META-ANALYSIS OF THE EFFECT OF DUAL GIP AND GLP-1 RECEPTOR AGONISTS ON BLOOD PRESSURE LEVELS IN PATIENTS WITH TYPE 2 DIABETES MELLITUS

Abstract

Hypertension and type 2 diabetes mellitus (T2DM) are common co-morbidities, with hypertension being twice as frequent in patients with T2DM compared to those without. Blood pressure (BP) control is of utmost importance for subjects with T2DM, in order to minimize the risk for development of cardiovascular and chronic kidney disease. High on treatment BP levels also correlate with the incidence of major adverse cardiovascular outcomes and all-cause death.
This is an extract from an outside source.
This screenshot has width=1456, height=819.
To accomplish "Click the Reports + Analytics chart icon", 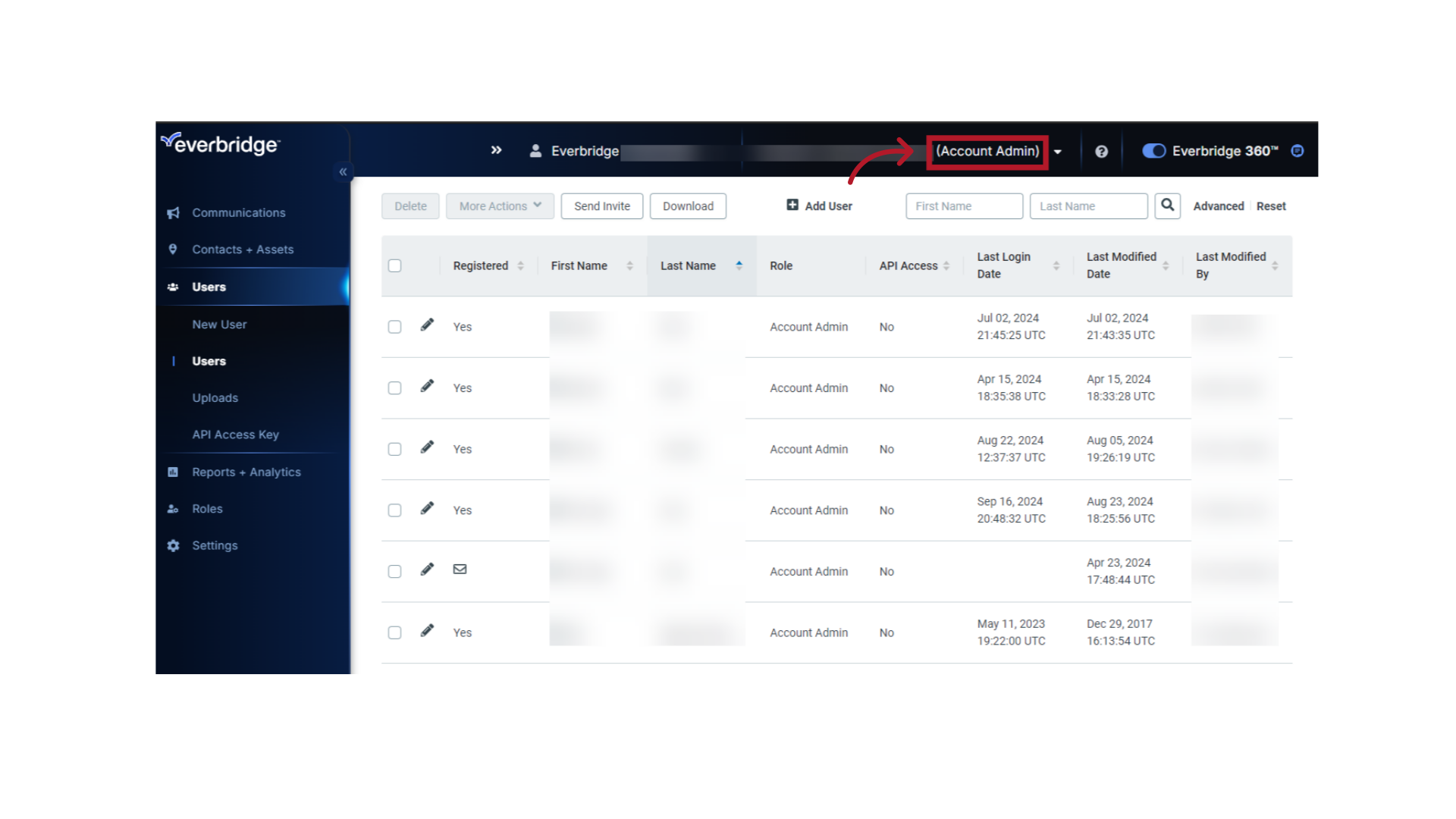I will point(174,472).
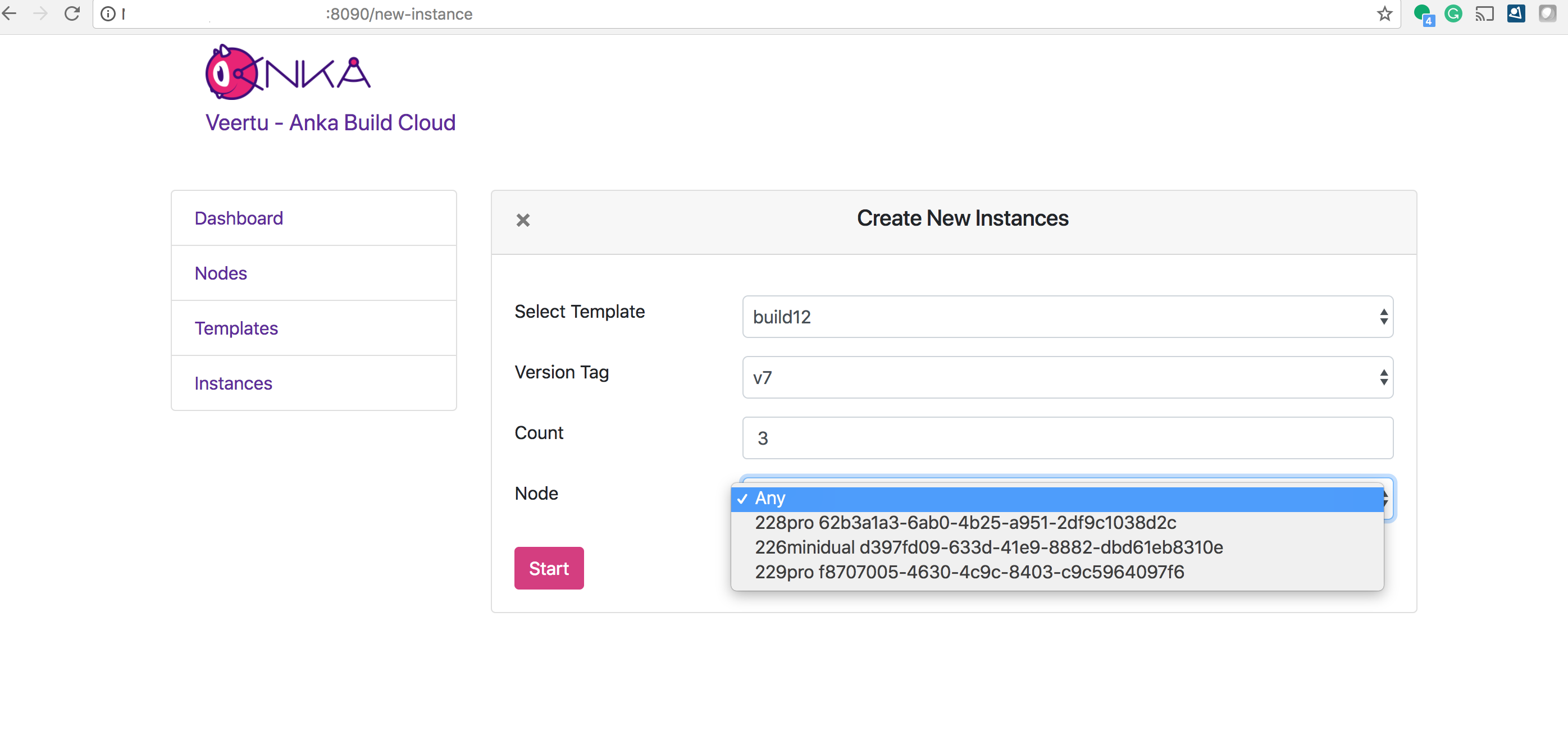
Task: Click the Anka logo image
Action: pos(288,72)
Recently, novel dual glucose-dependent insulinotropic polypeptide (GIP) and glucagon-like peptide-1 (GLP-1) receptor agonists have been developed for patients with T2DM. Therefore, we sought to determine whether dual GIP and GLP-1 receptor agonists have a significant effect on BP in subjects with T2DM.We searched PubMed and Cochrane Library databases for relevant published randomized controlled trials up to 13th November 2021. We assessed the change in office systolic BP (SBP) and diastolic BP (DBP) with dual GIP and GLP-1 receptor agonists compared to placebo or active comparator in subjects with T2DM.We finally pooled data from 5 trials for a total of 5,060 patients with T2DM. We demonstrated that dual GIP/GLP-1 receptor agonists compared to control induced a significant decrease in SBP by 3.6 mm Hg (MD = -3.6, 95% CI; -5.54 to -1.65, I2 = 83%, p = 0.0003), along with a significant decrease in DBP by 1.29 mm Hg (MD = -1.29, 95% CI; -2.30 to -0.28, I2 = 74%, p = 0.01).Dual GIP/GLP-1 receptor agonists might provide a significant decrease, and thus a better control of BP in patients with T2DM. Whether this preliminary observation is translated into a significant cardiovascular benefit has to be further confirmed in well-designed trials, such as the forthcoming SURPASS-CVOT (NCT04255433). Moreover, the effects of dual agonists on out-of-office BP values need to be evaluated.